Rubble and fire replaced landmarks and order. The meteor strikes had gutted civilization. Communications were severed.

The chain of command? Shattered. The president? Presumed dead. Parliament? Vaporized or vanished.

What remained of Adrian's world now fit into a single black SUV.

His team:

Greer, his stoic head of security—tactical, brutal, and devoid of sentiment.

Ellis, once a rival in cyber-ops, now a sharp-tongued ally with a knack for hacking nearly-dead systems.

Tom, a green but level-headed paramedic whose steady hands masked deep trauma.

Bryce, his chain-smoking driver—loud, reckless, but impossible to shake.

Mira Zhao —Former intelligence analyst

They weren't a team at first. Just survivors. Strangers with overlapping paths. But Adrian's presence drew them into orbit. He didn't ask them to follow, they just did.

Eight months passed. The world kept unraveling. One city after another crumbled beneath the oppressive weight of the Second Disaster: an unrelenting, hellish heatwave. Forests turned to ash. Lakes became bone-dry hollows. The sun became an executioner, and shade more valuable than gold.

They scavenged. Evaded gangs. Hunted for water more than food. Hope became a fragile, flickering thing.

Then came the rumor.

An abandoned industrial zone north of Toronto—sealed storage tanks, working generators, emergency rations. It could be nothing. It could be salvation.
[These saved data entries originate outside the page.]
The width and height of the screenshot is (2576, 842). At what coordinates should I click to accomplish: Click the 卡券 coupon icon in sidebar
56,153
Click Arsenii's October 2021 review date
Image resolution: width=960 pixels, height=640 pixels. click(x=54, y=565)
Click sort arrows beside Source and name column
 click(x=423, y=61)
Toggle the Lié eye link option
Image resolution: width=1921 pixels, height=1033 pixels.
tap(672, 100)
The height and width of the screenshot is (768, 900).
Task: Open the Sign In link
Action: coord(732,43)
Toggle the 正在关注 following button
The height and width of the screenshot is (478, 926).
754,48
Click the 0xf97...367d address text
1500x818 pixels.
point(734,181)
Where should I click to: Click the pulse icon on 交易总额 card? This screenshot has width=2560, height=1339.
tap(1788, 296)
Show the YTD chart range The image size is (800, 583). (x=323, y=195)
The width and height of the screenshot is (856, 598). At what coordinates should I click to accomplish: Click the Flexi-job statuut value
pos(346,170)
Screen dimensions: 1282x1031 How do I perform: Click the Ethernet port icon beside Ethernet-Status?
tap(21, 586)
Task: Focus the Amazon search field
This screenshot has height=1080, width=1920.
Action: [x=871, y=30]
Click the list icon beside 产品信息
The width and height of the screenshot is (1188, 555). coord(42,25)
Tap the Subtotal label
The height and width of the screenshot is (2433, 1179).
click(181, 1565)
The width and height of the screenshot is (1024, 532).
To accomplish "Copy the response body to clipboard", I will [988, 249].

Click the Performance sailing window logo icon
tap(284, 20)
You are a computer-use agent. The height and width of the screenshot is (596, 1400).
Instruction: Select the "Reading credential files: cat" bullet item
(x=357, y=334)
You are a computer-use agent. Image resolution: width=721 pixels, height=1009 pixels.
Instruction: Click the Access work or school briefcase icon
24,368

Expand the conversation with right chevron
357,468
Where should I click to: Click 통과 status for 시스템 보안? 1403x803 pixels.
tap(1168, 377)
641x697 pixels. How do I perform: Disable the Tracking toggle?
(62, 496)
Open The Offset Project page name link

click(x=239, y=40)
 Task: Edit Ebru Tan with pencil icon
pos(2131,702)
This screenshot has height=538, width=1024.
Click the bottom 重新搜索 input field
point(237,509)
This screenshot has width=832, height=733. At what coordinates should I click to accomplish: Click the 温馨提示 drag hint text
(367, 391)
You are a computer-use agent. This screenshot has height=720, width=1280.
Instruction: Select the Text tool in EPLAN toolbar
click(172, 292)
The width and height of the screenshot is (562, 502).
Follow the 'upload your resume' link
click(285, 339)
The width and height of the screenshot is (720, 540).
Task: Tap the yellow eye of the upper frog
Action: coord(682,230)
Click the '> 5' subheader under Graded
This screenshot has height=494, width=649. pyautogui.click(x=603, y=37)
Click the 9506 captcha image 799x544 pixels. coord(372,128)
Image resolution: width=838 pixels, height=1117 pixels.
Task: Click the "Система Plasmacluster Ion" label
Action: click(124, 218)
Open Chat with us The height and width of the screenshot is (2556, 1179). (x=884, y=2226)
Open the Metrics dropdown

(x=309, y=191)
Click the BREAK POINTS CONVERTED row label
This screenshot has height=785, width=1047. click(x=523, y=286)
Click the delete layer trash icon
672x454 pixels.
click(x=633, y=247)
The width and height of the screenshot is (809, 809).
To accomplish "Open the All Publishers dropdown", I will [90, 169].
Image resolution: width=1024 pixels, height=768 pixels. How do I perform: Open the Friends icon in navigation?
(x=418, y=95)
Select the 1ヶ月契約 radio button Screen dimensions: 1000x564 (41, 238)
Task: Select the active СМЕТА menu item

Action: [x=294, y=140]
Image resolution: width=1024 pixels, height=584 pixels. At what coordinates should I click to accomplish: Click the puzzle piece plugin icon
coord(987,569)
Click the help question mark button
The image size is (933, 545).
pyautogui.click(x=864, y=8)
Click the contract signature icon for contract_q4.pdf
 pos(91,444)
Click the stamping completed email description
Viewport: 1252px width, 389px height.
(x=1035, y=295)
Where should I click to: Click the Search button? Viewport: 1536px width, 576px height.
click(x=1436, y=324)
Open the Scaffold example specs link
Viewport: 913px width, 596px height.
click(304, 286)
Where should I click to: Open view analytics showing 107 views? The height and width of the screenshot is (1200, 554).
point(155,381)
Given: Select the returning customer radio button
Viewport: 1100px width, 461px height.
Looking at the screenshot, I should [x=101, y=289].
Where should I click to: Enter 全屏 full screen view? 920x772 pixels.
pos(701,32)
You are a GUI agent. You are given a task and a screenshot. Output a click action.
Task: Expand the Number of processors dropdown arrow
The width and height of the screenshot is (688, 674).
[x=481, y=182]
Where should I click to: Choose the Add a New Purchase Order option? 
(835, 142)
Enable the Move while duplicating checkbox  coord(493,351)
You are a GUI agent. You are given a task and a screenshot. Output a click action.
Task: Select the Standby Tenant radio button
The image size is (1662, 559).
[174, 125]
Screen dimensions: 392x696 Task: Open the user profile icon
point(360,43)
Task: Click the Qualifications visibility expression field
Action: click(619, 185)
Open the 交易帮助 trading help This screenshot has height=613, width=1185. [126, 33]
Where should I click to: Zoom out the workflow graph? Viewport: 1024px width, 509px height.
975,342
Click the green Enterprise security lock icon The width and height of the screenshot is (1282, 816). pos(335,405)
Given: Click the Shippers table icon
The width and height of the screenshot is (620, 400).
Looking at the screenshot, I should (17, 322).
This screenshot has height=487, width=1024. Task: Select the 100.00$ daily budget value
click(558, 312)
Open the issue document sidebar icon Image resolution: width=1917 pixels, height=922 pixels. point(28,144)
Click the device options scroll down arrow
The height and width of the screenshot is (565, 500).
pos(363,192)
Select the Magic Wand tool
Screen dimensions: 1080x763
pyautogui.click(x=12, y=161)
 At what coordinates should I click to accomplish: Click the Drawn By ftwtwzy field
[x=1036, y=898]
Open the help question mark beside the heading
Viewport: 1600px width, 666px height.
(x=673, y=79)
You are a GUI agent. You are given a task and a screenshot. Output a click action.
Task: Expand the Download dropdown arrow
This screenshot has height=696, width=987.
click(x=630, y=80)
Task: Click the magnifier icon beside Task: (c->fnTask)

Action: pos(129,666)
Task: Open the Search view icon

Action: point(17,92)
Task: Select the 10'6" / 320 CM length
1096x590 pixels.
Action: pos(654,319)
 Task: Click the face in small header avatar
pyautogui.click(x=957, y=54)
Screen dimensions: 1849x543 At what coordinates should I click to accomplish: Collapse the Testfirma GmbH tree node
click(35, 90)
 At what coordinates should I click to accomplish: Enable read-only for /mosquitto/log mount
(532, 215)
Adrian decided to check it out.

He didn't know he was walking straight into the memory that haunted his dreams.

The ambush came swiftly, muzzle flashes, rooftop gunmen, flanking shadows. Bryce took a bullet to the side, howling in agony.

Tom went down next, hit in the leg, just above the knee. Blood spurted like a geyser.

Greer returned fire with precision. Ellis tried to jam their attackers' signals using a cracked tablet. Adrian himself crouched behind a toppled crate, squeezing the trigger on his last magazine while calculating escape routes that no longer existed.

They were outnumbered. Surrounded. Losing.

Then—
A shot.
Crisp. Unmistakable.

Followed by another.
And another.
And another.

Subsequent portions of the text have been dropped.